Mum has been making this fruit cake for years and it just isn’t Christmas without it. You can use this recipe to make a large fruit cake, or to make mini fruitcakes.
I have great memories of eating the mixture straight from the saucepan whenever mum was making her fruit cakes. YUM!
The great thing is that fruit cake doesn’t have to be reserved just for Christmas, you can eat it all year round.

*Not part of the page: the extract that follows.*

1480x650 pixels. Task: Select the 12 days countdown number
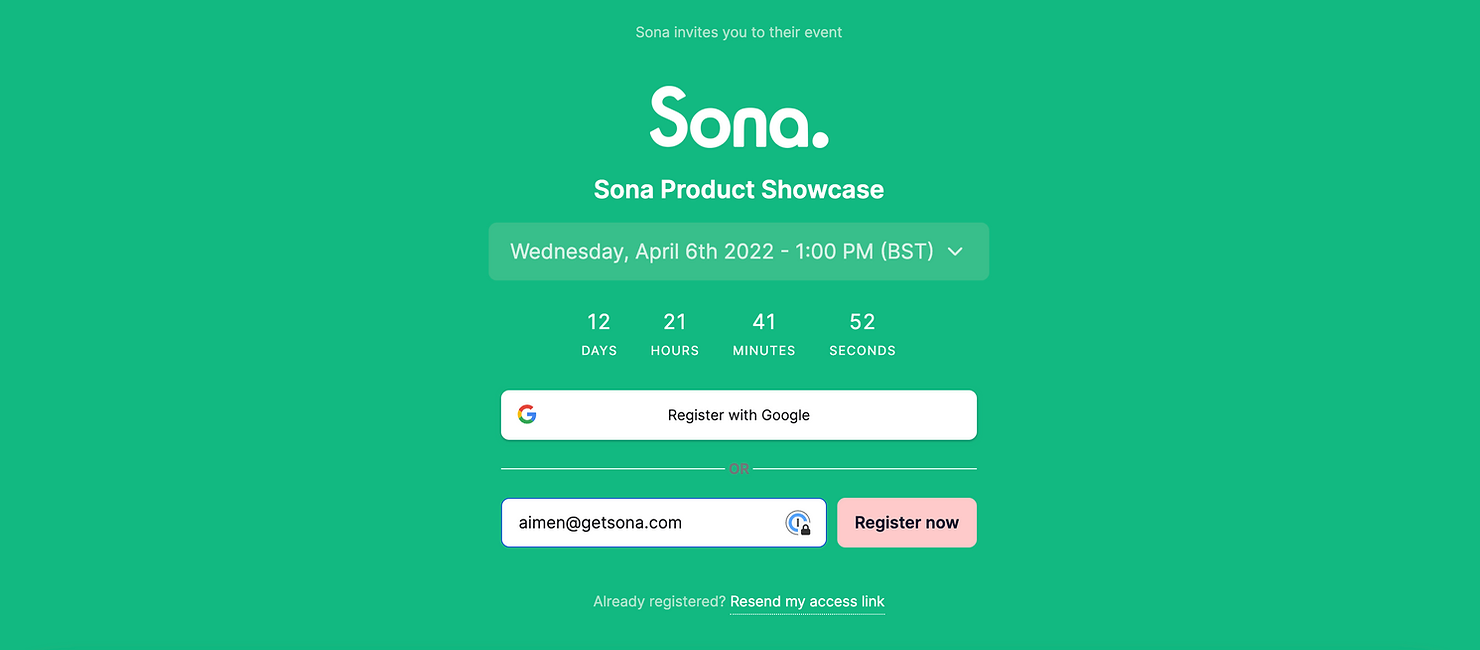click(599, 322)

If you’re looking for other Christmas treats to cook, why not check out my Christmas recipes here.
- 1 cup plain flour
- 1 cup SR flour
- 1 egg (beaten)
- 1 cup brown sugar
- 1 cup water
- 1/4 cup butter or marg
- 375g mixed fruit
- 1/2 tsp salt
- 1 tsp bi carb soda
- 1/2 tsp cinnamon
- walnuts (optional)
- blanched almonds and glace cherries to decorate
- Grease and line your baking tin. Preheat oven to 170C.

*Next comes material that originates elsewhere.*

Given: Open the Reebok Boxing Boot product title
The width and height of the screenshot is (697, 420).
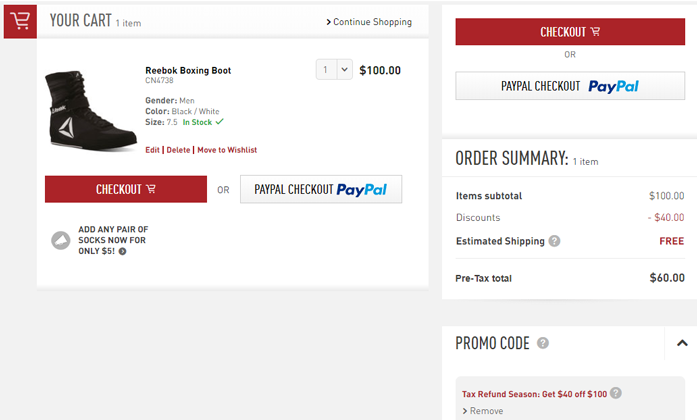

- Place the fruit, sugar, butter, water and bi-carb into a saucepan and bring to the boil. Boil gently for 5 mins then allow to cool.
- Add the remaining ingredients to the saucepan and mix well.
- Pour the mixture into your baking tin and place decorations on top if desired. Bake for 1 hour or until a skewer inserted comes out clean. (if you are making mini fruit cakes you will need to shorten your baking time).